Et je n’ai pas encore lu Annie Ernaux non plus. Enfin, quelques phrases quand même : elles étaient d’une grande franchise et disaient la vérité toute nue ; j’ai demandé un délai de réflexion. J’en suis encore à Orhan Pamuk, lui aussi lauréat du prix Nobel, peut-être que quelqu’un s’en souvient, *Neige* ; j’ai pataugé dans cette *Neige* écrite en langage comptable parce qu’il me parlait de la Turquie, j’ai été interrompue, cela fait plus de dix ans. Je suis toujours interrompue par la vie quand je lis. La vie s’immisce toujours dans ma lecture. Je n’arrive plus non plus à suivre la « Luxemburgensia » : après tout, il y a au Luxembourg presque autant d’auteurs et d’autrices que de voitures, et de très bons en plus ; il me faudrait réserver une vie entière rien que pour la « Luxemburgensia ». Je n’ai pas encore lu *Anéantir*. Je n’y ai même pas jeté un œil. Je ne peux pas vivre ni lire assez vite pour suivre la façon dont Houellebecq nous anéantit. Et je ne connais pas non plus la dernière littérature de guerre ukrainienne. Menasse a déjà écrit un nouveau livre. Tout le monde écrit sans cesse des livres. Il faut être incroyablement rapide pour les rattraper, la date de péremption, c’est demain, l’éternité est annulée.

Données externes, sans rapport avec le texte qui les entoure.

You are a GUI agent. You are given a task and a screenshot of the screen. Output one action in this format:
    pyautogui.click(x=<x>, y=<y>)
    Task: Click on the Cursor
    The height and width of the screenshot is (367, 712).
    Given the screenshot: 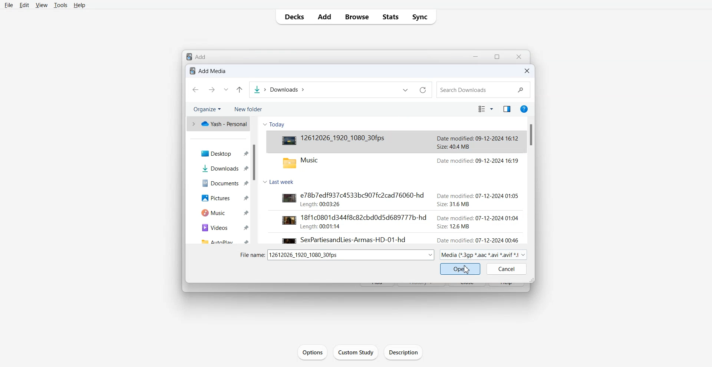 What is the action you would take?
    pyautogui.click(x=465, y=269)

Je n’ai même pas le temps d’extraire de leurs coffres scellés les nouveautés de la saison, ces livres épais, ces pavés, ces briques qui s’entassent dans les librairies où, de plus en plus souvent, des tasses et des accessoires rigolos se faufilent entre les rayons de fiction. Tous ces milliers de noms d’auteurs inconnus, affublés d’une étiquette uniforme de « best-seller ». La soupe aux lettres qui nous est servie a un goût étonnamment similaire ; il semble régner un goût universellement compatible. Comme au fast-food. Un langage simple. La reine du langage simple – qui serait, ô calomnie, la langue des milléniaux – est Sally Rooney, qui écrit des livres aux titres tels que *Normal People*. Un livre audio ressemblerait à la lecture d’un film sur un téléviseur réglé pour les personnes malvoyantes.

Et où est donc passé *Boum* de Lisa Eckhart, qui n’écrit pas dans un style simple, et que j’avais justement envie de feuilleter ? À peine empilé dans l’entrée parmi les décorations d’automne, il a déjà été évincé par des petits lutins de Noël et des livres d’images grand format mettant en scène Joseph et Marie en route. Rares sont ceux qui tiennent bon.